Détails de la tâche ->
Poursuivez le texte sur les émissions de carbone des transports en Thaïlande en reprenant juste après sa dernière phrase.

Les transports contribuent à 30 % des émissions de carbone de la Thaïlande, soit plus de 80 millions de tonnes métriques par an. Sans intervention, les émissions pourraient atteindre 110 millions de tonnes d’ici 2030 et être multipliées par 2,5 fois d’ici 2050.
La Thaïlande s’est engagée à respecter l’Accord de Paris en s’engageant à réduire les émissions du transport routier de 80 à 62 millions de tonnes. Un échec menacera l’économie, car il dissuadera les investisseurs et les touristes.
Alors que le gouvernement a mis en place des politiques promouvant les véhicules électriques, améliorant l’efficacité des véhicules, développant des systèmes de transport et encourageant les énergies alternatives, les combustibles fossiles continuent de régner.
En raison de l’insuffisance des infrastructures de transports publics, la Thaïlande aura du mal à atteindre la neutralité carbone d’ici 2050. Mais pour rester crédible, la Thaïlande doit respecter les normes internationales d’émission de carbone dans les transports, ce qui est crucial pour le tourisme.
D’ailleurs, Le rapport sur les voyages durables 2023 de Booking.com révèle que 80 % des personnes interrogées donnent la priorité au tourisme durable, 76 % d’entre elles visant des voyages plus respectueux de l’environnement et 43 % étant prêtes à payer un supplément pour des transports plus propres.
Il existe notamment une préférence croissante pour les transports publics à faibles émissions de CO2, en particulier les trains.
Les efforts de la Thaïlande pour réduire l’utilisation des combustibles fossiles se heurtent cependant à plusieurs obstacles. L’objectif ambitieux du gouvernement de 30 % de véhicules électriques d’ici 2030 sera difficile à tenir car les consommateurs traînent les pieds. Malgré le soutien politique, les véhicules électriques sont pour la plupart limités aux zones urbaines pour de courts trajets, entravés par l’insuffisance des bornes de recharge. De plus, nle gouvernement ne fait rien concernant les motos, les bus et les camions électriques, qui sont de grands émetteurs de carbone. Certaines villes de Chine ou de Taïwan n’autorisent plus les scooters à essence.
De plus, les transports publics urbains ne réduisent pas la consommation de combustibles fossiles comme prévu. Malgré les métros de Bangkok, l’utilisation de combustibles fossiles ne cesse de croître en raison de déplacements peu pratiques. Ces itinéraires ne couvrent que 28 % de la ville, avec des billets coûteux, des systèmes de desserte inadéquats et une mauvaise intégration de la billetterie, ce qui incite les gens à préférer les voitures privées.

Contenu des données ->
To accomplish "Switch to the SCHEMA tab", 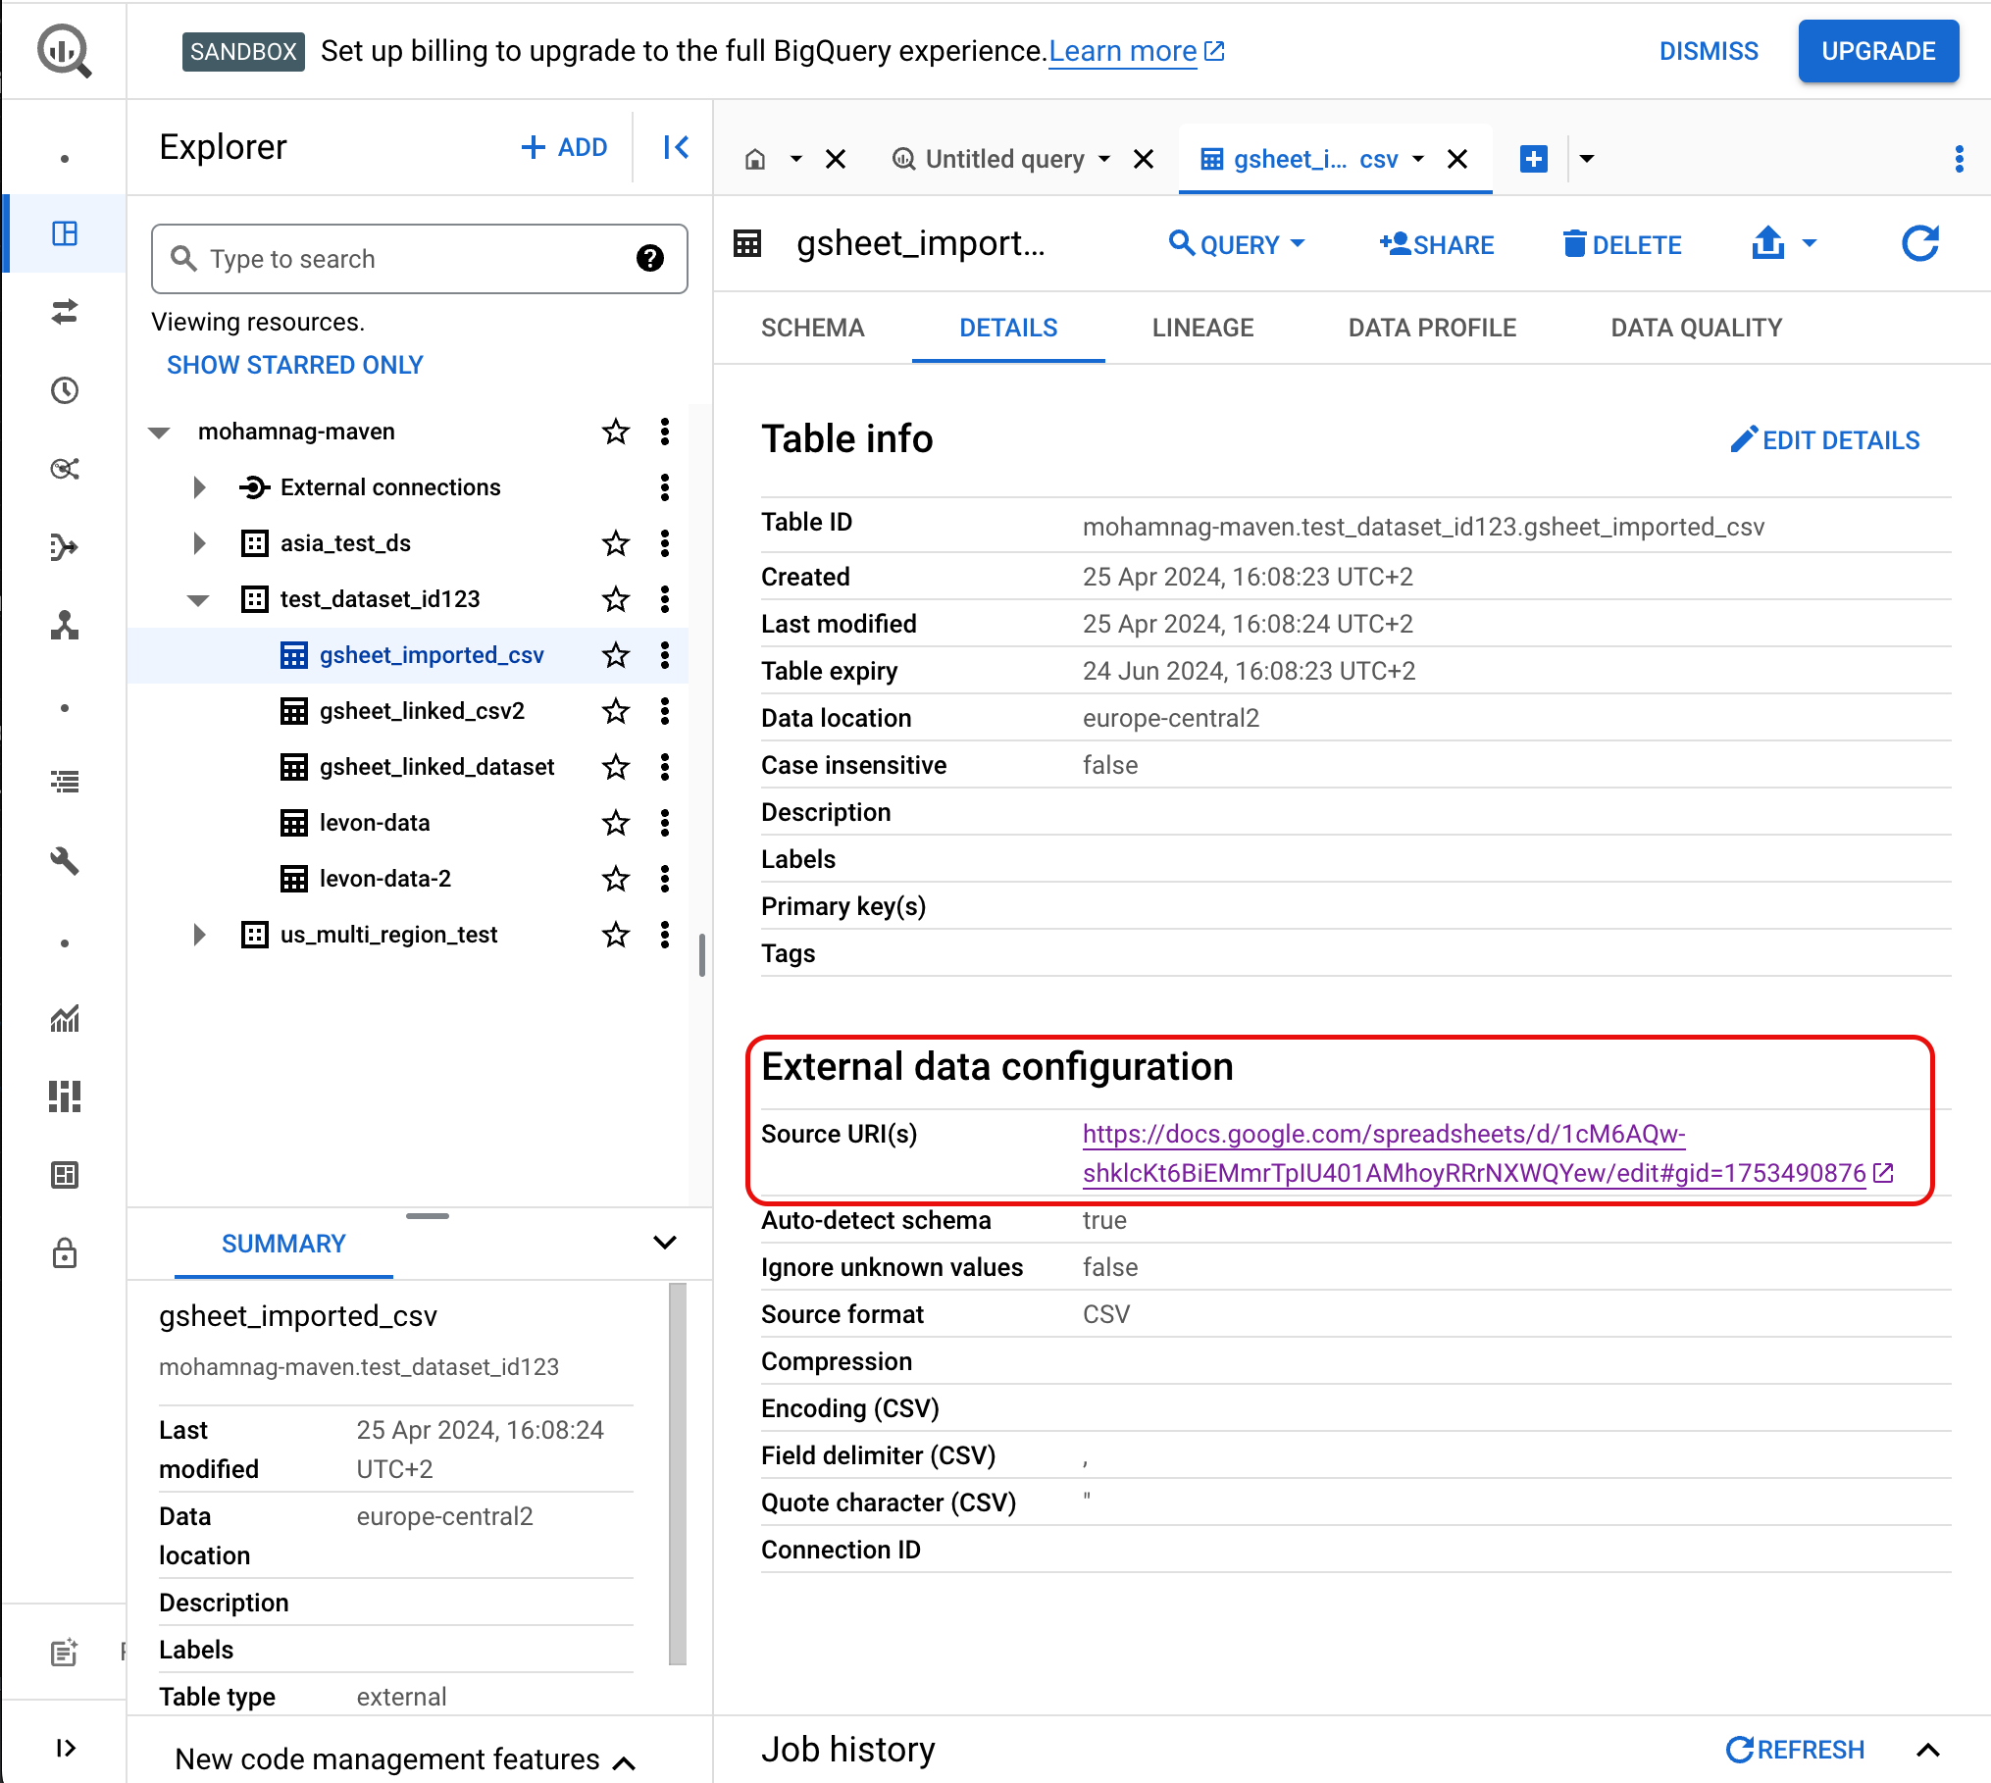I will [x=812, y=328].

Réponse proposée ->
Pendant ce temps, les bus publics, avec 269 lignes couvrant 57 % de Bangkok, ne bénéficient pas du soutien du gouvernement pour passer à l’électricité et se moderniser afin d’améliorer le service public. Certains bus, âgés d’au moins 30 ans, continuent d’arborer de fiers panaches noirs. Les péages urbains, qui réussissent à promouvoir les transports publics dans d’autres pays, ne sont toujours pas appliqués en Thaïlande.
Les problèmes des transports publics en dehors de Bangkok sont encore pires avec une dépendance totale aux combustibles fossiles. Voici la couverture géographique des transports en commun : 13 % à Chachoengsao, 20 % à Chiang Rai, 26 % à Khon Kaen, 36 % à Songkhla et 46 % à Ayutthaya.
Le transport ferroviaire interurbain reste limité, tant pour les passagers que pour le fret, perpétuant la dépendance à l’égard du transport routier à forte intensité de carbone.
Les projets de l’État concernant des voies doubles, des trains à grande vitesse et de nouveaux itinéraires avancent trop lentement.
De plus, l’inefficacité des services ferroviaires fait que sur la route Bangkok-Chiang Mai en 2022, 3 734 passagers ont utilisé les trains, contre 11 698 l’avion.
La demande est là, mais peu de personnes utilisent les trains en raison d’une fréquence insuffisante, de la lenteur, des retards, des conditions sanitaires nulles, de la faible qualité du service et de la couverture insuffisante du pays.
De même, le fret ferroviaire souffre de son inefficacité : avec seulement 164 locomotives utilisables et des gares de transfert de marchandises inadéquates, les coûts élevés liés aux multiples monte-charges. 25 % pour le fret ferroviaire contre 75 % pour le transport routier.
Les problèmes d’émissions de carbone de la Thaïlande sont encore aggravés par l’augmentation du transport aérien sans contrôle efficace.
Une telle inaction menacera l’industrie touristique thaïlandaise. L’Organisation de l’aviation civile internationale a fixé des objectifs de zéro émission. Si la Thaïlande ne respecte pas les normes, les voyageurs pourraient éviter le pays et les compagnies aériennes pourraient éviter nos aéroports.
Face à la pression mondiale en faveur de transports à faibles émissions de carbone, la Thaïlande doit investir dans les transports verts, en soutenant les véhicules à faibles émissions de carbone tels que les bus, les scooters et les camions électriques.
Pour accélérer l’utilisation des véhicules électriques, le gouvernement doit apporter un soutien financier aux opérateurs de bus électriques et des subventions aux acheteurs de camions électriques.
Il est important que le gouvernement mette fin aux subventions aux combustibles fossiles et introduise une taxe sur les carburants basée sur le carbone.
Le système de transports en commun a également besoin d’une refonte. Il s’agit de passer aux bus électriques avec des extensions d’itinéraires et des connexions faciles avec les métros. Les lignes d’autobus interprovinciales doivent également être élargies pour offrir une couverture complète.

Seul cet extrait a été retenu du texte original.